**Source extract:**
Segment Open

Today at the farm we planted our fall crop of cabbage, broccolini and Napa cabbage. We pulled out the old plants and replaced them with the new transplants. While in the field, we realized that today marked something special. The first day that Simrat, Gurpreet, myself and our field manager Emily spent planting at the beginning season, we transplanted the broccolini, cabbage and Napa cabbage, in the exact same spot that we did today, which was our new team member Chelsea’s first day on the job. Because we sowed those plants during the last week of April, we are educated on the maturity length and have seen the plants complete a full cycle. These new cabbage plants will mature when the weather starts getting cold again, however the Napa cabbage is a faster crop and will be ready by end of august/middle of September.
Napa cabbage is also known as celery cabbage or Chinese cabbage and it quite beautiful and different from the cabbage we know from the early Europeans. Napa is light green in colour, with thick white stalks and crinkly leaves that can be yellow nearing the middle. The head grows in a cylindrical shape that is quite compact and the stalks have more water content then round cabbages. The vegetable is very popular in East Asia, where it is pickled, salted and added with ginger and chili flakes to make kim chi, the national dish of Korea. The flavour of Napa cabbage is mild and sweeter than that of regular green cabbage and will take on any flavour that is added to it, especially when used in a stir fry with oil and spices. We also use Napa cabbage raw in our salads at Wicklow Way. Last week for the CSA boxes we made an Asian salad mix with tat soi, green coin, a variety of chrysanthemum (which tasted like green mango) and chopped up Napa cabbage. The mix could be used raw or cooked in a stir fry. Napa cabbage is quite versatile and can be used finely sliced for an excellent coleslaw with shredded carrots, a great vegetable to make soups and stocks, or because the leaves are soft and large can be used to make wraps or stuffed for tacos.

Segment Closed

**Exercises to complete:**
(a) For each of these statements about the farm text, answer yes or no and quote the exact words of the text that decide it. (i) The Napa cabbage will be ready sooner than the regular cabbage. (ii) The spring planting was sown during the last week of May. (iii) The chrysanthemum in the salad mix tasted like green mango.
(b) Resume the farm text about Napa cabbage, picking up after its final sentence.
The listing that comes after this passage plays no part in what is asked here.

**Data section:**
Segment Open

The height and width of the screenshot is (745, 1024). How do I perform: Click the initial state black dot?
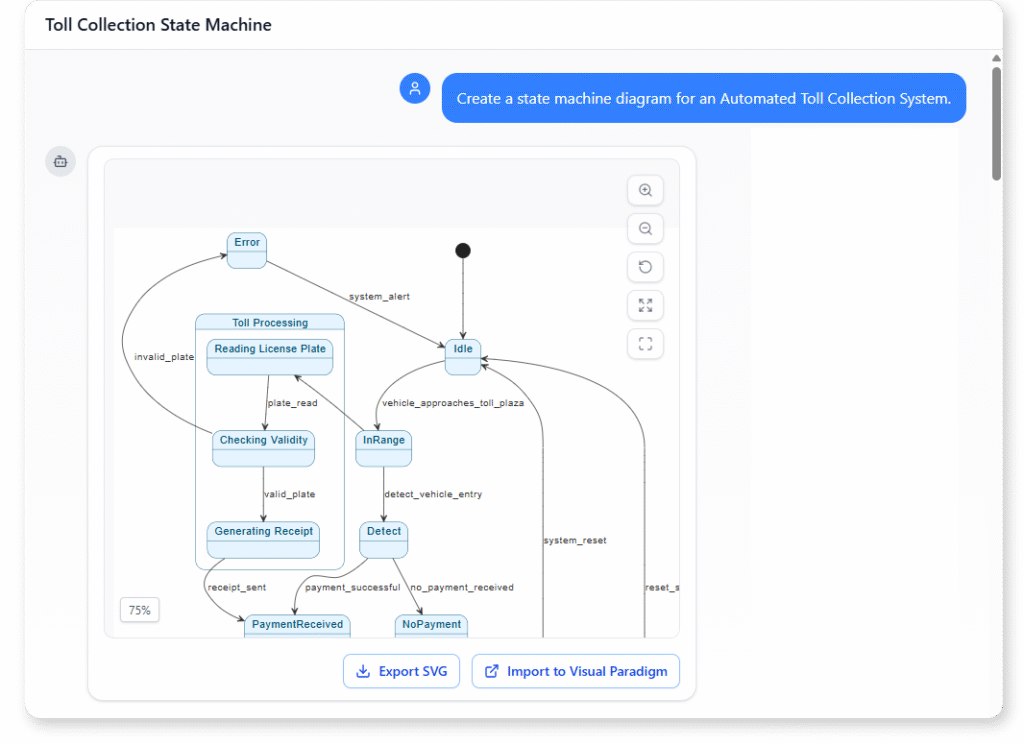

Segment Closed

**Responses per task:**
(a) (i) Yes: "the Napa cabbage is a faster crop and will be ready by end of august/middle of September." (ii) No: "we sowed those plants during the last week of April." (iii) Yes: "a variety of chrysanthemum (which tasted like green mango)."

(b)
Napa cabbage has an abundance of vitamin C and E, contains a lot of soluble fibre and is helpful for the function of a healthy GI tract. In addition it also lowers blood cholesterol and improves the strength of blood vessels. Like most vegetables that are consumed often, Napa cabbage can increase your skins glow, detox your body and apparently prevent cancer.
I personally had never purchased or consumed Napa cabbage until this summer and am now a very big fan of the H20 packed vegetable. I like to flavour it with lemon juice and sesame seeds, let it sit and quickly fry it, and place it on top of quinoa. I am going to constantly find new ways to use Napa cabbage, and I suggest you do too!